First, if you only want to identify fibers that pass through the
lesion mask, you can use the lesion NIfTI as an ROI and filter the
tract file:
dsi_studio --action=ana \
--source=subject.fib.gz \
--tract=bundle.trk.gz \
--roi=wm_lesion.nii.gz \
--output=bundle_overlap_lesion.tt.gz
This will save the portion of the tract file that overlaps/passes
through the lesion ROI. DSI Studio’s ana command supports existing
tract files, ROI filtering, and .trk.gz/.tt.gz tract input. (DSI
Studio Documentation)
If you have multiple lesion masks or an integer-labeled lesion map,
you can also compute a tract-to-region matrix:
dsi_studio --action=ana \
--source=subject.fib.gz \
--tract=bundle1.trk.gz,bundle2.trk.gz,bundle3.trk.gz \
--connectivity=lesion_labels.nii.gz
By default, the connectivity uses pass, meaning it counts tracts
passing through each region; --connectivity_type=end is only for
endpoint-based connectivity. (DSI Studio Documentation)

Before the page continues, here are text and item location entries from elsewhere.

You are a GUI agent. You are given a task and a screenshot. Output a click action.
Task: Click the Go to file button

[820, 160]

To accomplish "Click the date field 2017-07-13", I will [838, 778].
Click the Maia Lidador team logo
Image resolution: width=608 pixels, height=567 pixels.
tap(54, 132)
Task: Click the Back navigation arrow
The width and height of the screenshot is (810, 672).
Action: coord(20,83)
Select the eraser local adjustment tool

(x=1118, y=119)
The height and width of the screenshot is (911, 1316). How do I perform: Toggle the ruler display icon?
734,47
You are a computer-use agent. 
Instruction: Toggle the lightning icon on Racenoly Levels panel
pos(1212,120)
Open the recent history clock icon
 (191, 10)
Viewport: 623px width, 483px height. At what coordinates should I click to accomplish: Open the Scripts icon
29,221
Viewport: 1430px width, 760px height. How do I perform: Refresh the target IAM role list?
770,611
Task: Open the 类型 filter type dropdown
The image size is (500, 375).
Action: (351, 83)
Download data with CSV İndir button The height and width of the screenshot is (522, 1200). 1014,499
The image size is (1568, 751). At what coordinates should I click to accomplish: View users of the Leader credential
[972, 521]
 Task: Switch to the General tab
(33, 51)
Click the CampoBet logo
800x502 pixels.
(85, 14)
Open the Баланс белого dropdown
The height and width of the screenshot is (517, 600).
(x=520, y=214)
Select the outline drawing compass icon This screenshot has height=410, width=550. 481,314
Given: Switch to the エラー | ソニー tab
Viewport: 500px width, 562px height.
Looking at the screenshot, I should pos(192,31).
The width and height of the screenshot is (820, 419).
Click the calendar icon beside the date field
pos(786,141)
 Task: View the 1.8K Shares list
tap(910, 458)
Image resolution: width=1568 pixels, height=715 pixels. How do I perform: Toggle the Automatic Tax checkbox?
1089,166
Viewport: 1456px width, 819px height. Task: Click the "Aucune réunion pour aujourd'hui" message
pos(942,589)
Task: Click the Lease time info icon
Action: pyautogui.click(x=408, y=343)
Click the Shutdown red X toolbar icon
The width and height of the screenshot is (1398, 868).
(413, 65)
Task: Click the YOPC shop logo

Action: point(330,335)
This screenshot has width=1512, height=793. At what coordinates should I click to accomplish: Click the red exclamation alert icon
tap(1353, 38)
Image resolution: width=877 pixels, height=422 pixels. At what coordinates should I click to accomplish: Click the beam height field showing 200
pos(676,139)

For a Dice coefficient, DSI Studio does not directly output a Dice
matrix. The practical way is to convert each tract bundle into a
binary NIfTI mask, then compute Dice between each tract mask and each
lesion mask:
dsi_studio --action=ana \
--source=subject.fib.gz \
--tract=bundle1.trk.gz \
--output=bundle1_mask.nii.gz \
--ref=wm_lesion.nii.gz
Then compute:
import nibabel as nib, numpy as np, pandas as pd, glob, os
tracts = sorted(glob.glob("tract_masks/*.nii.gz"))
lesions = sorted(glob.glob("lesions/*.nii.gz"))
def load_mask(f):
return nib.load(f).get_fdata() > 0
out = []
for t in tracts:
T = load_mask(t)
row = []
for l in lesions:
L = load_mask(l)
d = 2*np.logical_and(T,L).sum()/(T.sum()+L.sum())
row.append(d)
out.append(row)
pd.DataFrame(out,
index=[os.path.basename(f) for f in tracts],
columns=[os.path.basename(f) for f in lesions]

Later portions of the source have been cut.